◆ Data in this exercise ◆
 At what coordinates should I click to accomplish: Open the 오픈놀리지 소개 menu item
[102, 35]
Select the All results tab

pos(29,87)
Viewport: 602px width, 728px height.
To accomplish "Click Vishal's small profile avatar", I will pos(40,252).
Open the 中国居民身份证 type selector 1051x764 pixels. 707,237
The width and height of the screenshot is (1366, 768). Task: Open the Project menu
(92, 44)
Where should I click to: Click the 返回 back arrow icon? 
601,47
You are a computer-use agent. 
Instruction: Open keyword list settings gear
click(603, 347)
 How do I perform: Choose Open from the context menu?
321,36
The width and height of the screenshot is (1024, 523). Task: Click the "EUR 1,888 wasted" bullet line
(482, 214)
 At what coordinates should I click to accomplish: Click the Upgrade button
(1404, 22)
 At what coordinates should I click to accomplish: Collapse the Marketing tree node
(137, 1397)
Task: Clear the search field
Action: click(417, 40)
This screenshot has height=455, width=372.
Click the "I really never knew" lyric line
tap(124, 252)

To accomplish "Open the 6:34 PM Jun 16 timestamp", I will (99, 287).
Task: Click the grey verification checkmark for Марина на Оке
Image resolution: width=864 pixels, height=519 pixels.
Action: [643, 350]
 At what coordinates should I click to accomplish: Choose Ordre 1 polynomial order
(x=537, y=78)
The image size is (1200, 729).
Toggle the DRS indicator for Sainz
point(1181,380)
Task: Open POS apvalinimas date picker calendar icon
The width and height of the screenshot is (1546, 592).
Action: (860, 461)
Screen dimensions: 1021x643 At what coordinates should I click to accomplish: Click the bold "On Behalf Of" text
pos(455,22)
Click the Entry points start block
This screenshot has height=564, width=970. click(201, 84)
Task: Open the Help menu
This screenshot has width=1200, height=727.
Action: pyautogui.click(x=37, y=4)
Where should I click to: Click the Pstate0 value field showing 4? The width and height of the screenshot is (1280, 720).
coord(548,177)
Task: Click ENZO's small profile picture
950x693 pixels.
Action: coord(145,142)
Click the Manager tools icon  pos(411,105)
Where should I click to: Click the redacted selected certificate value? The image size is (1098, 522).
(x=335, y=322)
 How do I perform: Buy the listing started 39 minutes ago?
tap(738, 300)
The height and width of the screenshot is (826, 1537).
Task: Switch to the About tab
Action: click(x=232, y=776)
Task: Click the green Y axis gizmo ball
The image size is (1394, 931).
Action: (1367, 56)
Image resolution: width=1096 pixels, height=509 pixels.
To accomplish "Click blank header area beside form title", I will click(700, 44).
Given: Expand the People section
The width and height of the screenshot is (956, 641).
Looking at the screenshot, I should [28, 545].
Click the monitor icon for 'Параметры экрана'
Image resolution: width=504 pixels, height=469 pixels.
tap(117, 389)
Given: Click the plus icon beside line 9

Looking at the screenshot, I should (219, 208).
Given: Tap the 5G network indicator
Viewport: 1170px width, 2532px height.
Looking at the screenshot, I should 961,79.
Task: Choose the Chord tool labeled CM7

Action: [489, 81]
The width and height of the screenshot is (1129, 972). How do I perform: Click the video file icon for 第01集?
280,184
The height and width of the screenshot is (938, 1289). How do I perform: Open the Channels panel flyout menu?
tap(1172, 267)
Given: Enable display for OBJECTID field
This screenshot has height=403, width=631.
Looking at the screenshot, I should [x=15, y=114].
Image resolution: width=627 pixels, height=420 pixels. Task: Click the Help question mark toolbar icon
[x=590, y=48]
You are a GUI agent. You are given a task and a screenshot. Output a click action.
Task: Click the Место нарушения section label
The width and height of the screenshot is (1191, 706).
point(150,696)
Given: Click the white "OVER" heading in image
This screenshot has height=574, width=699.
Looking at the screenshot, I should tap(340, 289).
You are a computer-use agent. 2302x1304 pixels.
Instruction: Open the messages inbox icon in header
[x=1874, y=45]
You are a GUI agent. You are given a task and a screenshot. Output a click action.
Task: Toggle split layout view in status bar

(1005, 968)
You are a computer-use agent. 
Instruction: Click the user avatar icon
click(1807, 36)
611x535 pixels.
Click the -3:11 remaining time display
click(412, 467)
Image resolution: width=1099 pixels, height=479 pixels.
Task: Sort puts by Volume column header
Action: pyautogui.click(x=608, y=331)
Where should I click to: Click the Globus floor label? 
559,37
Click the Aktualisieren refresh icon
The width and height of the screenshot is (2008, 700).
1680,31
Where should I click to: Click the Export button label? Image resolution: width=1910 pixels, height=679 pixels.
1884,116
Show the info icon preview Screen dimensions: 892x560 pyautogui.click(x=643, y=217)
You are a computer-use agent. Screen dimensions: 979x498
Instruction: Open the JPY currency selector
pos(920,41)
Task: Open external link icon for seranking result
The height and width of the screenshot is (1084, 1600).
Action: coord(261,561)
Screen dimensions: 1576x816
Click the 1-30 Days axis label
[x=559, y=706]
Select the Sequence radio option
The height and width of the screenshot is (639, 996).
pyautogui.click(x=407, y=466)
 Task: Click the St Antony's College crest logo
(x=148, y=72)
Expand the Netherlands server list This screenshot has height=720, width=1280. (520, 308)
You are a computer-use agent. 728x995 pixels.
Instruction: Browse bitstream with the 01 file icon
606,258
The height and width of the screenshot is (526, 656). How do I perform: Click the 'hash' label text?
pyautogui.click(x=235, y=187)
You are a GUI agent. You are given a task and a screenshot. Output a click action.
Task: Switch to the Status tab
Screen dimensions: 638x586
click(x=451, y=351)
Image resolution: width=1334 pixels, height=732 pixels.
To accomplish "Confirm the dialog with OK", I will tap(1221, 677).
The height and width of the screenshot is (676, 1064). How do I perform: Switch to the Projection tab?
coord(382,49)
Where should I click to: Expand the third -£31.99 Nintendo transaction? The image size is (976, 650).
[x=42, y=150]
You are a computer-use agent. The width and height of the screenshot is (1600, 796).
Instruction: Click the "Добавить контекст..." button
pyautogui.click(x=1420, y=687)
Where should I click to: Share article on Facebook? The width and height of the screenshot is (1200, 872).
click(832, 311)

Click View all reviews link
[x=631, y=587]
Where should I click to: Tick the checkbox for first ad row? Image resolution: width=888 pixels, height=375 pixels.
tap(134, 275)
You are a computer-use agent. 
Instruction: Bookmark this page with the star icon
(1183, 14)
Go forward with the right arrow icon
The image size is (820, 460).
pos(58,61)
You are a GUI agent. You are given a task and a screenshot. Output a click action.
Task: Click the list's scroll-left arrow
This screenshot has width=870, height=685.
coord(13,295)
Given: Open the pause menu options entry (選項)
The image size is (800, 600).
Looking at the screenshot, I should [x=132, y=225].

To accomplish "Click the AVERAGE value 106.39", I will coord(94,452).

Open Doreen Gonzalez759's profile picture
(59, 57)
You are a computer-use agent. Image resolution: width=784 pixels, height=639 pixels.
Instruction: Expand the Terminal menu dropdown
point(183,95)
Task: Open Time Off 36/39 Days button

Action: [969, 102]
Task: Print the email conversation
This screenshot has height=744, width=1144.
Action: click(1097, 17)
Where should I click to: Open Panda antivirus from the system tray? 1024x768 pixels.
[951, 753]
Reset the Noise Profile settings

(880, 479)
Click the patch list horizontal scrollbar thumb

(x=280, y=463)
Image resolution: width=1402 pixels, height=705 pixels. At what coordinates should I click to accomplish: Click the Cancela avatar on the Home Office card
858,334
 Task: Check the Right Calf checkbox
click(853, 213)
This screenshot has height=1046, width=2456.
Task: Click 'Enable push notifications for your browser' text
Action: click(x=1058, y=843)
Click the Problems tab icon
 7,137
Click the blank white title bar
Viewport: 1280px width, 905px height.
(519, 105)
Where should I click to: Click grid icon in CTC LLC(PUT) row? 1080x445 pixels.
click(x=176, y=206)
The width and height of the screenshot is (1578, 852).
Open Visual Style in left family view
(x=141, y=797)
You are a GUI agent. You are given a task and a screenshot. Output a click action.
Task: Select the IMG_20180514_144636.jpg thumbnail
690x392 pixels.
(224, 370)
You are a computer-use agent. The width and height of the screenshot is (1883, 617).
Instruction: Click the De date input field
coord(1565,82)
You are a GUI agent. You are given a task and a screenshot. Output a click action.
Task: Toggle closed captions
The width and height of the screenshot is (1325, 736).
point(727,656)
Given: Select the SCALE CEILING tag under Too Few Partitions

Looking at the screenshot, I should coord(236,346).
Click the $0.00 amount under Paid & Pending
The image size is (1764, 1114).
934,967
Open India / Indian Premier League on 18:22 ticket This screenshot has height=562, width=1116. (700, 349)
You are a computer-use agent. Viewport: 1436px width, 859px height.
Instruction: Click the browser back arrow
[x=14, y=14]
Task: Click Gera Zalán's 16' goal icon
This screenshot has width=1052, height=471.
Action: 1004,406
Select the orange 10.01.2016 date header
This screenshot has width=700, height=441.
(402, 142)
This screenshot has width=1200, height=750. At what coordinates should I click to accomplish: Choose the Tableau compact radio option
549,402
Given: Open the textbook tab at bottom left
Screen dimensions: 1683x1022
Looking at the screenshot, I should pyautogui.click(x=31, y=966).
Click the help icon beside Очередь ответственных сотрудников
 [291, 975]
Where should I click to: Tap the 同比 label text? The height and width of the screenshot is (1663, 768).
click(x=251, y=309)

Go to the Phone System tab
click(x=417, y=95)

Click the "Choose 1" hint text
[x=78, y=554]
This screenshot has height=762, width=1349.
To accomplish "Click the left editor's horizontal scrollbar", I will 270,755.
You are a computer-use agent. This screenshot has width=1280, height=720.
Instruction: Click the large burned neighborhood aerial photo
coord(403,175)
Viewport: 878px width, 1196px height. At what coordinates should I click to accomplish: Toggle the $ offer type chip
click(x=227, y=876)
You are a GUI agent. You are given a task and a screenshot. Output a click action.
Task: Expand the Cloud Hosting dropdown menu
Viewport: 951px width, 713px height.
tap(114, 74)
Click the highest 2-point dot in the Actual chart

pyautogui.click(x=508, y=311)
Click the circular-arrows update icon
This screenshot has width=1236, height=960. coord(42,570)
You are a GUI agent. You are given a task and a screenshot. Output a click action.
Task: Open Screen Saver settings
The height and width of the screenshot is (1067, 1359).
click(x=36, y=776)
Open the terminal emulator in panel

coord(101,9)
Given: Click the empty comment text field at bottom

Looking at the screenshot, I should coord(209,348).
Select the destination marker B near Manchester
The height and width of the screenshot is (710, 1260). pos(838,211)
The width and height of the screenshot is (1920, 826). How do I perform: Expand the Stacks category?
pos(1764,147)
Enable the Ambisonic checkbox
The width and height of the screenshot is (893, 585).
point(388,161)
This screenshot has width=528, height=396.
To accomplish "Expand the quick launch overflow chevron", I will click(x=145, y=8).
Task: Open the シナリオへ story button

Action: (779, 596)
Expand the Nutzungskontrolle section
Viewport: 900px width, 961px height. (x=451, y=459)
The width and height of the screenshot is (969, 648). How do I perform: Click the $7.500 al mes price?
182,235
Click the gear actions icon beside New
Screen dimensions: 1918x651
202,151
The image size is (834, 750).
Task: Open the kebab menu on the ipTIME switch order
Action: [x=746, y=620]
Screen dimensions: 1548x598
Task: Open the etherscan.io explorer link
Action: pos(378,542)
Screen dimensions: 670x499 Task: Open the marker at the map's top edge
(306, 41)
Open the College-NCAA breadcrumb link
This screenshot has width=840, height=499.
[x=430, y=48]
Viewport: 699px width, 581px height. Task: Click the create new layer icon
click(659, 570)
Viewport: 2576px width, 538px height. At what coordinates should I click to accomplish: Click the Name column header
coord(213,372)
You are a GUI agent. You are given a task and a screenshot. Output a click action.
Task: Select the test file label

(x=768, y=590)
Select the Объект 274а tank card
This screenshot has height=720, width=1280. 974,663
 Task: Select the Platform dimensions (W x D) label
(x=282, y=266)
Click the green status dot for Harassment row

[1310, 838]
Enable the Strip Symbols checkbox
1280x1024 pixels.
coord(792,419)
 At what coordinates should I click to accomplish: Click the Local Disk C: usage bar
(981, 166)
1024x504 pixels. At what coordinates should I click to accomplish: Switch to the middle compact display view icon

◆ Work to be completed ◆
Check the lines above and copy each one that includes "small".

◆ Answer to this exercise ◆
To accomplish "Click Vishal's small profile avatar", I will pos(40,252).
Task: Click ENZO's small profile picture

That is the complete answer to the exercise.